When you’re a single parent and also working and homeschooling, time can be of the essence. As we talked about last week, you can date, but if time is an issue for you, you may feel like dating is impossible because of the time it can take.
Whether you’re looking for a fast first date, or a way to fit in time for an ongoing relationship, it can be handy to have a few ideas in mind for ways to go out and still not spend a lot of time away from your responsibilities.
So today, I thought I’d share my ideas for 3 quick dates – these are all dates that can, generally speaking, take an hour or less (not including drive time).
- Coffee. Coffee’s been done so much that it’s become a cliche. It’s in almost every book, movie, TV show – for some, it’s even been turned into a really sleazy pick up line. But it’s a cliche because it works. You can get a cup of coffee in seconds, minutes if you get fancy, and spend most of your time together talking, rather than looking over a menu, ordering, and eating. It’s also got a built-in timer, when you finish your coffee, you can make your excuses and leave. At the same time, if things are going well and you have more time, you can always get another cup and extend your time. There’s no commitment, either way. It’s also cheap, which can be a great bonus whether you’re paying for your own or your date is paying for you both.
- Breakfast. It may seem strange to even consider starting your day with a date – most of us end it with one instead. But breakfast can be a great way, like coffee, to have a built-in timer. Whether you have to go to work, or run errands, or head over to the kids soccer game, chances are good that you have at least one thing on your schedule for the day – and even if you don’t, he probably does. Maybe that thing doesn’t have an actual set time (you may prefer to get to the grocery store at 9 AM, but does it really matter if you don’t get there until 3 PM?), but it still gives you an out if things aren’t going well, and if things are going well, then it gives you the push you need to end the date and get on with your day. Added bonus: it prevents you from spending all day worrying and working yourself up about the date, so you might not be quite as nervous.

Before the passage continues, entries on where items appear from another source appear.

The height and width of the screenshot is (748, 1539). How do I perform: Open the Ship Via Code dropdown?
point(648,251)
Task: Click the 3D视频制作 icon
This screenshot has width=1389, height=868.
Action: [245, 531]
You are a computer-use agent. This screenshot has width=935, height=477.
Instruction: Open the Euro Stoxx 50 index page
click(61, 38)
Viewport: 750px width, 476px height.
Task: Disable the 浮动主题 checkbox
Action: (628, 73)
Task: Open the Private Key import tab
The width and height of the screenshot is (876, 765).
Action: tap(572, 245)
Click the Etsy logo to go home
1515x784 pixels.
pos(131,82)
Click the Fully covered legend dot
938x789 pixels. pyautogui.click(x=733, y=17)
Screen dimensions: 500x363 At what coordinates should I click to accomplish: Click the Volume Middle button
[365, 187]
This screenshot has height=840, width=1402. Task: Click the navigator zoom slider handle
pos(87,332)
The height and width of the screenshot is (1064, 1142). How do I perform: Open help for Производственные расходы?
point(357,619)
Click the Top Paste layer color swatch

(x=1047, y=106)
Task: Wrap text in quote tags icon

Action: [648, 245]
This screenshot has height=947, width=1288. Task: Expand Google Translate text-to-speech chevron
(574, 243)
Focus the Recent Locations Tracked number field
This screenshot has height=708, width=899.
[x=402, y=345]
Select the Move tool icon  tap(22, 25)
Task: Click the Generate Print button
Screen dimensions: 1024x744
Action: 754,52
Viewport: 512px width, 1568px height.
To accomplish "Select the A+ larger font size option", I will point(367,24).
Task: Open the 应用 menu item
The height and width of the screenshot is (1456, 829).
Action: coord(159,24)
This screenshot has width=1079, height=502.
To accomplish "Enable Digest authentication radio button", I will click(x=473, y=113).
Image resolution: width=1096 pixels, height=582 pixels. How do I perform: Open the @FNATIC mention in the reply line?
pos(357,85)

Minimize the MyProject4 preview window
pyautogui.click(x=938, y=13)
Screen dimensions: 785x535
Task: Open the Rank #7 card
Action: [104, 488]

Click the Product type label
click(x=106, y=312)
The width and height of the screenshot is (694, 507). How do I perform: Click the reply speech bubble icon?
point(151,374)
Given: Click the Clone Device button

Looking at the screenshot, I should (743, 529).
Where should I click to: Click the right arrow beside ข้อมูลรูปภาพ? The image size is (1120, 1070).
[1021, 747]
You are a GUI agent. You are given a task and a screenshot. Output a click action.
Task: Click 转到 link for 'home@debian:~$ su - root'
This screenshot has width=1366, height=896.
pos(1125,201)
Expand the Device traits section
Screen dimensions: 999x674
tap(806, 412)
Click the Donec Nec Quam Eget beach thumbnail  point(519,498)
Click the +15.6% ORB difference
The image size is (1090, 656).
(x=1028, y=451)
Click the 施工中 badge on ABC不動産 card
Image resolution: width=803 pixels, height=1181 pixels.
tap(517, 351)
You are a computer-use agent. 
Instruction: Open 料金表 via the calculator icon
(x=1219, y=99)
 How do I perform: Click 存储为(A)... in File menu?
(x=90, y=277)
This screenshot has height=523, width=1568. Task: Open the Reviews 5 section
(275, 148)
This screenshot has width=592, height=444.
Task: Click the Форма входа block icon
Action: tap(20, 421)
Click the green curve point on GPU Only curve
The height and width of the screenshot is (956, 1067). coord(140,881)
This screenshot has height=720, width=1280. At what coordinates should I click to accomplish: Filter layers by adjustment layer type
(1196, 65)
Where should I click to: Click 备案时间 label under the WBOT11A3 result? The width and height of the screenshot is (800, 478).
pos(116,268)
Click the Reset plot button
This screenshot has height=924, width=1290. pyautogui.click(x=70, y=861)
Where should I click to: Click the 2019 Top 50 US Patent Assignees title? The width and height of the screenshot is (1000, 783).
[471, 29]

- Ice Cream. Ice cream, like coffee, comes with a built-in timer in the form of allowing you to make your excuses and say goodbye when you finish your ice cream, if you need and/or want to. Unlike coffee, you probably won’t want to go back for seconds if things are going well, but depending on where you go, you can either sit at the table and continue talking or leave the ice cream shop and walk around, do a little local tourism or window shopping. The bonus with ice cream is that you can get some to take home to the kids, too, so if they knew you were going out, they’ll feel like they got a little treat from your time away.
You can probably be pretty creative and come up with a few ideas of your own. The main thing to look for is that an activity doesn’t require a specific amount of time – movies, for example, are going to require a minimum of an hour and a half to two hours, depending on the film, so they’re not necessarily “quick.” Look for activities that either allow for a short amount of time, like coffee or ice cream, or ones that come with a defined end-time – say, for example, a rock-climbing gym that requires you to pay by the hour: you can pay for one hour and then your date is done.
One important note to keep in mind: whatever you do, whether it’s coffee, breakfast, ice cream or something else, be safe and smart about your dating. If your date wants to pay for your drinks or food, you can certainly allow that, but make sure you take your drinks and food directly from a server or the person behind the counter. While your date is probably a perfectly nice person who would never do anything to hurt you, with kids waiting at home for you, you can’t assume that. Also make sure that you’ve chosen a highly-trafficked public location, and told at least one other person where you’ll be and when you expect to be home. It doesn’t hurt to even text or call that person when you’re home so that they know you’re home safe.